How This Tool Defines a "Business Day"
| Monday–Friday | Counted as a business day unless it is a holiday |
|---|---|
| Saturday | Not counted as a business day by default (counted if "Count Saturdays as Business Days" is enabled) |
| Japanese Public Holidays & Substitute Holidays | Always excluded from business days (uses the same data as our sister Holiday List Calendar) |
| Supported Holiday Data Range | 2017–2027 |
Tips
- Handy for checking a payment deadline like "net 30 business days" on an invoice, or a delivery/submission due date. Just set the start date to the invoice or order date and enter the number of business days to see the actual due date.
- The mode that counts business days between two dates is useful for estimating workload on a business-day basis, or checking how many working days a project actually spans.
- If Saturdays count as working days in your industry (retail, some service businesses, etc.), enable "Count Saturdays as Business Days" before calculating.
- The holiday data shares the same source (published by Japan's Cabinet Office) as our sister tools, the Holiday List Calendar and the Holiday Checker, so substitute holidays are correctly reflected too.
Frequently Asked Questions
Side Note — There Is No Legal Definition of a "Business Day"

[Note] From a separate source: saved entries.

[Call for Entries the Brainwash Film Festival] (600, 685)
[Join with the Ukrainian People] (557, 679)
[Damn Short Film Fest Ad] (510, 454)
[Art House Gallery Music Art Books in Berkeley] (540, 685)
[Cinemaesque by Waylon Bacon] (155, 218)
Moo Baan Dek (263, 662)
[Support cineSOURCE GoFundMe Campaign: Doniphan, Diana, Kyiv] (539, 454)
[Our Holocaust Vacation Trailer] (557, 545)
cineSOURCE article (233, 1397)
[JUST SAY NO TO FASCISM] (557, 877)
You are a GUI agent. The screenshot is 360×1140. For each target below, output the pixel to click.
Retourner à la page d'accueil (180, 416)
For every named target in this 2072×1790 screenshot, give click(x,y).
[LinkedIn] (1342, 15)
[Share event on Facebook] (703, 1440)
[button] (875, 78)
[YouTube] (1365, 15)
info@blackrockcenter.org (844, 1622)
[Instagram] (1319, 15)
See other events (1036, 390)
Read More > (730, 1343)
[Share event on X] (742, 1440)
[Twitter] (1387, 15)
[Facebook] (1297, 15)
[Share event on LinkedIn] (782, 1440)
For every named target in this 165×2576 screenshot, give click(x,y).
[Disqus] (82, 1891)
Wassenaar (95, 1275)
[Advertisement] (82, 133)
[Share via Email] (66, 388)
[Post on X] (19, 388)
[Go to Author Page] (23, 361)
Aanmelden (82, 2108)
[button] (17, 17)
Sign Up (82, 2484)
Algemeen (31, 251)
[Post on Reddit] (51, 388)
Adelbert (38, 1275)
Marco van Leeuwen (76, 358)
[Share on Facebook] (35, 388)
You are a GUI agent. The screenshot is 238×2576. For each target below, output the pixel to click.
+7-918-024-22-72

It may come as a surprise, but the term "business day" has no single, unified legal definition. Individual laws such as banking regulations or labor law each define "holidays" within their own context, but there is no general law that defines "business day" across the board — in practice, the common understanding of "a day excluding weekends and holidays" has simply formed through business and industry custom.
Expressions like "within X business days" in contracts and invoices are deliberately distinguished from calendar days. If a period were fixed at "within 30 calendar days," a long holiday stretch falling in between could drastically shrink the actual working time available — converting the period to business days is meant to smooth out the effect of holidays and weekends.
The financial industry also uses an even narrower concept: "bank business days," based on the days a bank's counters are open. This can lead to subtly different rules than the general "excluding weekends and holidays" definition — for example, in how brokerage closures or New Year's Eve (December 31 in Japan) are treated.